→ **Exercise directions**: The line holding "Given: Tap the battery status icon" and every line after it through the end of the entries below: retype these exactly and nothing more.

→ **Input data**:
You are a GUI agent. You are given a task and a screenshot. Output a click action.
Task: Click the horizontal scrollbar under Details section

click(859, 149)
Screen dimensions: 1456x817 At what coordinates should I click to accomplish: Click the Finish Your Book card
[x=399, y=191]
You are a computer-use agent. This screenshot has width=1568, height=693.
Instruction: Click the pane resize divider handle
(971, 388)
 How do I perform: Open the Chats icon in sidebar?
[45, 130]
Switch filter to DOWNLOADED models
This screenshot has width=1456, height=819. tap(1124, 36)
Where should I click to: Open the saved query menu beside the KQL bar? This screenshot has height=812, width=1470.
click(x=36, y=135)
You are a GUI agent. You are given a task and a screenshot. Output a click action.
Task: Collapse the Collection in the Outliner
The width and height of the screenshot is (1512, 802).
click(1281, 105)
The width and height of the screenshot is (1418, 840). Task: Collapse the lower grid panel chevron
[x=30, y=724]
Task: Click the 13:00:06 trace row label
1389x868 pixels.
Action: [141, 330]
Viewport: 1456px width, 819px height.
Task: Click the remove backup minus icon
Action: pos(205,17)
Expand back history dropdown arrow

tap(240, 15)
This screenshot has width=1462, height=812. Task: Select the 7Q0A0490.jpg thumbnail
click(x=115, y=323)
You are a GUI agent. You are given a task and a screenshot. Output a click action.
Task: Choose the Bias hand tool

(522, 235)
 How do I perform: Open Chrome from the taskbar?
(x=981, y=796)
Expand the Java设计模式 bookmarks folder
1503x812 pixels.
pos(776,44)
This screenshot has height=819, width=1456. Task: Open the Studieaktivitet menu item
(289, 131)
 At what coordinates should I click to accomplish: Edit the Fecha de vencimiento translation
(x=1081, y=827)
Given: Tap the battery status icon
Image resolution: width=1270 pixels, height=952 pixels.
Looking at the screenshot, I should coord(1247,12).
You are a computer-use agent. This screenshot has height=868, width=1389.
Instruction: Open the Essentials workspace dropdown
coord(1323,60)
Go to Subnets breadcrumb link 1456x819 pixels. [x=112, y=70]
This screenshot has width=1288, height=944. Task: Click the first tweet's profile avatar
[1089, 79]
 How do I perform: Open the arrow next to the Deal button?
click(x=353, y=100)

→ **Exercise answer**:
Given: Tap the battery status icon
Image resolution: width=1270 pixels, height=952 pixels.
Looking at the screenshot, I should coord(1247,12).
You are a computer-use agent. This screenshot has height=868, width=1389.
Instruction: Open the Essentials workspace dropdown
coord(1323,60)
Go to Subnets breadcrumb link 1456x819 pixels. [x=112, y=70]
This screenshot has width=1288, height=944. Task: Click the first tweet's profile avatar
[1089, 79]
 How do I perform: Open the arrow next to the Deal button?
click(x=353, y=100)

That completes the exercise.